◆ TASK REQUIREMENTS
a: Update the flocking performance analysis, starting at the words "Performance Analysis" and stopping after "time to calculate.", with "block size" changed to "thread block size".
b: According to the flocking project text, why does the naive implementation outperform the uniform grid when the number of boids is below 5000? Explain in one to three sentences.

Flocking

University of Pennsylvania, CIS 565: GPU Programming and Architecture, Project 1 - Flocking

Tong Hu
- LinkedIn
Tested on: Windows 11, Ryzen 7 1700X @ 3.4GHz 16GB, GTX 1080 16GB (Personal Computer)

Flocking

This project running the flocking simulation in naive, scattered uniform grid, and coherent uniform grid methods.

Visualization

Figure 1. Flocking simulation with 5000 boids.

Figure 2. Flocking simulation with 20000 boids.

Figure 3. Flocking simulation with 50000 boids.

Performance Analysis

For each implementation, how does changing the number of boids affect performance? Why do you think this is?

Figure 4. Framerate vs. Number of boids.

This analysis is done with block size as 128.

As shown in Figure 4, we can tell that for each implementation, with or without visualization, when the number of boids increased, the framerate decreased. This make sense since when the number of boids increased, the number of neighbors used for updating velocities and positions increased as well, which cost more time to calculate.

Also, we can notice from the figure that when the number of boids is small (smaller than 5000), the performance of naive implementation is better than uniform grid. Since there are not much boids and distribution of boids is very scattered, it is not necessary to find out which grid should be included when calculating velocities and positions, which introduced unnecessary overhead.

As the number of boids increased (greater than 5000), the naive implementation have to traverse all boids and compare the distance to determine which boid should be included. This calculation and comparisons are not necessary for most boids, while split the spaces into grid can prevent doing these unnecessary work, which can improve the performance of simulation.

◆ SOURCE MATERIAL
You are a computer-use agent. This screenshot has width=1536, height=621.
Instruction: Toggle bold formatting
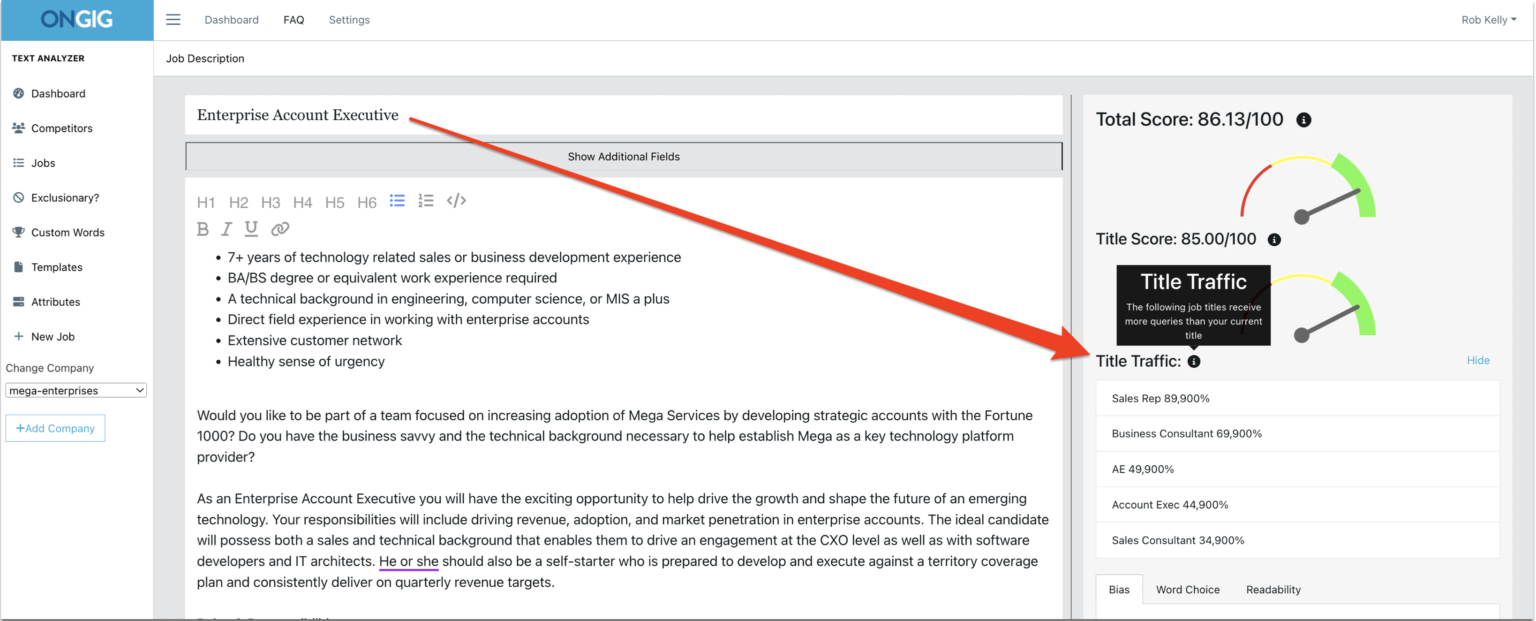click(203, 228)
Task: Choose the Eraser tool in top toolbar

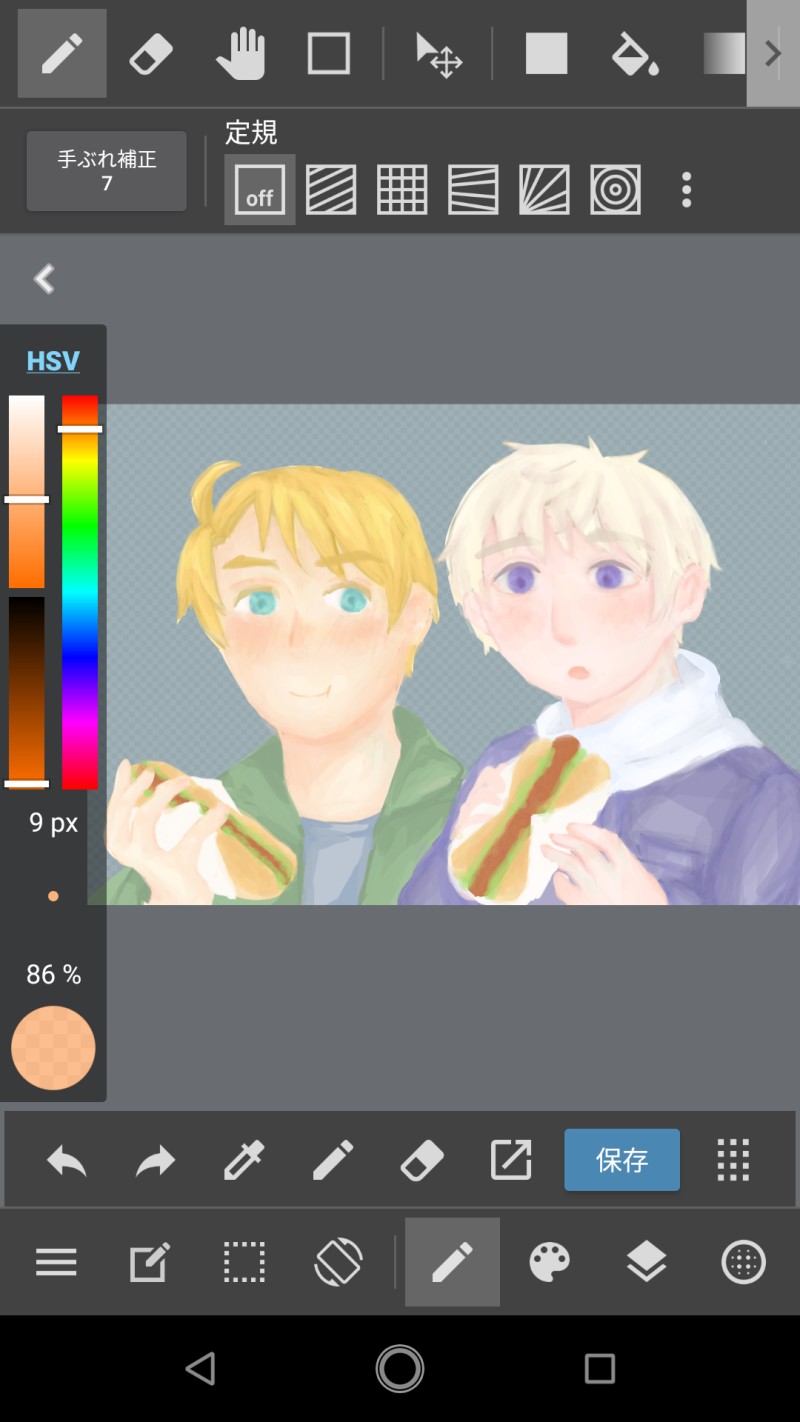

◆ RESPONSES TO THE TASKS
a:
Performance Analysis

For each implementation, how does changing the number of boids affect performance? Why do you think this is?

Figure 4. Framerate vs. Number of boids.

This analysis is done with thread block size as 128.

As shown in Figure 4, we can tell that for each implementation, with or without visualization, when the number of boids increased, the framerate decreased. This make sense since when the number of boids increased, the number of neighbors used for updating velocities and positions increased as well, which cost more time to calculate.

b: With few boids spread in a very scattered distribution, there is no need to work out which grid should be included when calculating velocities and positions. That step therefore adds unnecessary overhead to the uniform grid methods, which the naive implementation avoids.